Я хотел бы определенно заявить, что"лечит" или даже "анализирует" пациента не персона аналитика, эти функции, по-моему, всецело принадлежат методу свободных ассоциаций. Тогда слово "анализировать" приобретает свойство непереходного глагола, который адекватно описывает способ участия аналитика в методе свободных ассоциаций. Пациент и аналитик вместе анализируют тот или иной конфликт, сновидение или реакцию пациента, появляющиеся по ходу анализа2)

Примечания:

1) Правила Роберта по соблюдению общественного порядка представляют собой стандартную инструкцию, действующую на территории США и регулирующую правила организации и проведения общественных мероприятий.

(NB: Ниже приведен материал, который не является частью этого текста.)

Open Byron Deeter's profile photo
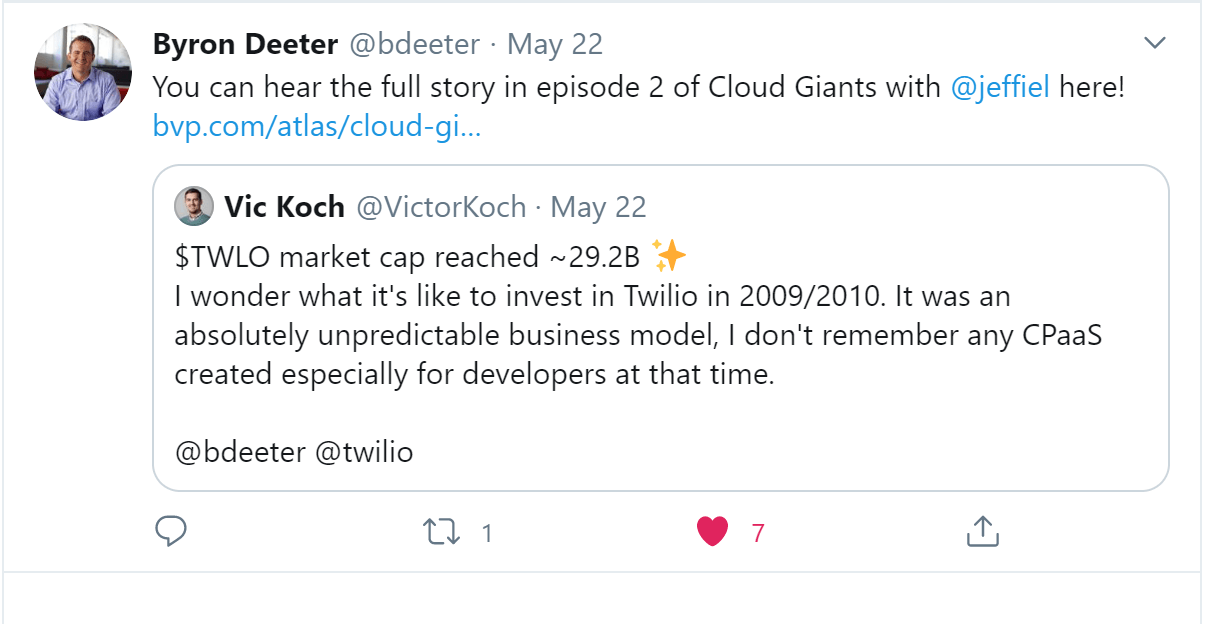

2) Перечитывая эту главу спустя пятнадцать лет после того, как она была написана, я обнаружил тенденцию некоторой идеализации психоаналитических отношений, которая, впрочем, вообще свойственна психоаналитической литературе. В качестве определения цели или направления движения, я еще раз хотел бы сказать, что аналитик не должен навязывать свой собственный темп в анализе. Тем не менее, из-за возникающего контрпереноса именно так и происходит, и это является неизбежной и, следовательно, необходимой частью процесса. Итак, аналитик, также, скорее всего, порой испытывает чувства любви или ненависти, которые,надо надеяться, помогут ему в выборе эффективных интервенций. Однако справедливости ради следует отметить, что эти соображения относятся скорее к желаемому, чем к реальному положению дел (A.O.K., 1996).